### Page:
_ _ _ _ _

In 'Whistlestop' John Dickerson looks to history for perspective on campaigns

John Dickerson tells Monitor contributor Erik Spanberg that he wondered: 'What were the norms and standards that existed for previous [presidential] campaigns?' He looked to history and found that 'it was just so much fun, these stories you come across.'

'I collected these stories over the years,' says Face the Nation moderator and Slate columnist John Dickerson about the stories in his new book 'Whistlestop.' Dickerson says he was 'covering the campaigns and always looking to history for some kind of guidance about what was happening, trying to put things in context.'

Lest any of us forget, history matters. Reporters and columnists and commentators spent much of the past year declaring the current presidential race unlike any other in American history.

_ _ _ _ _

### Data section:
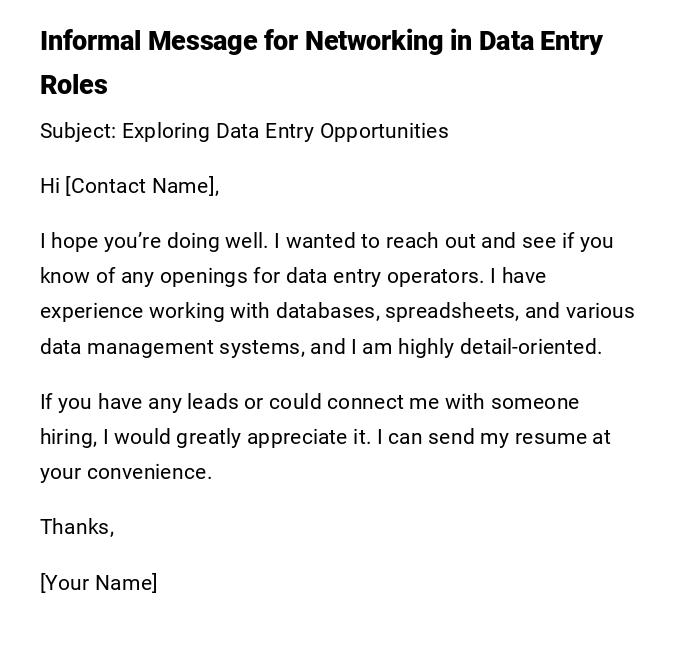Select the [Your Name] placeholder
This screenshot has width=700, height=645.
pyautogui.click(x=98, y=583)
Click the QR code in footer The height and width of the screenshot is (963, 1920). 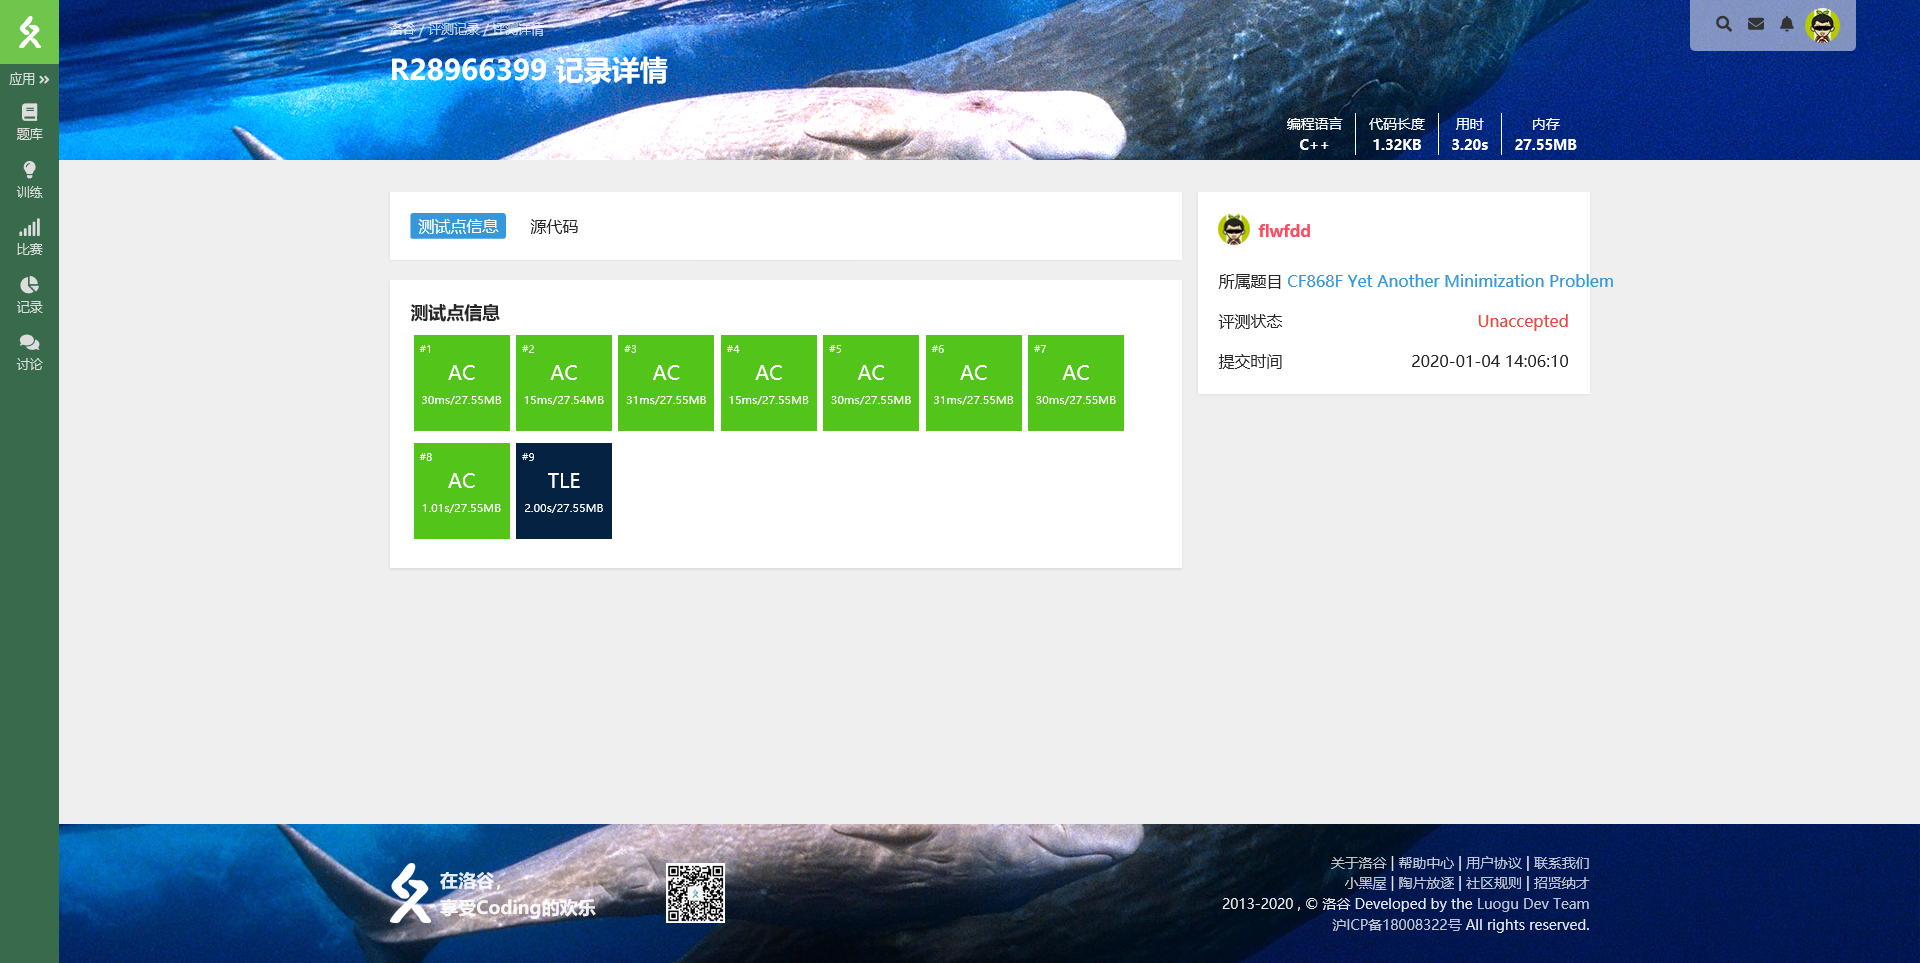(695, 893)
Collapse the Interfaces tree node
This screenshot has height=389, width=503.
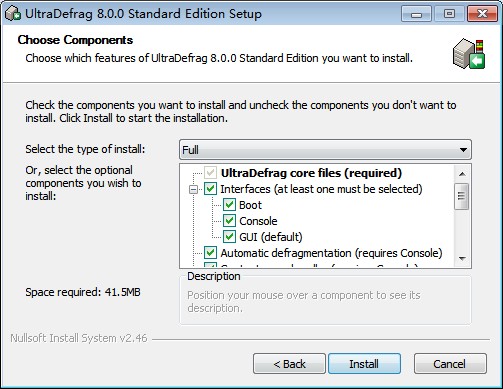[x=193, y=189]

_ _ _ _ _

### Work to do:
Copy the article about John Dickerson's book "Whistlestop" word for word, in full.

### Exercise result:
In 'Whistlestop' John Dickerson looks to history for perspective on campaigns

John Dickerson tells Monitor contributor Erik Spanberg that he wondered: 'What were the norms and standards that existed for previous [presidential] campaigns?' He looked to history and found that 'it was just so much fun, these stories you come across.'

'I collected these stories over the years,' says Face the Nation moderator and Slate columnist John Dickerson about the stories in his new book 'Whistlestop.' Dickerson says he was 'covering the campaigns and always looking to history for some kind of guidance about what was happening, trying to put things in context.'

Lest any of us forget, history matters. Reporters and columnists and commentators spent much of the past year declaring the current presidential race unlike any other in American history.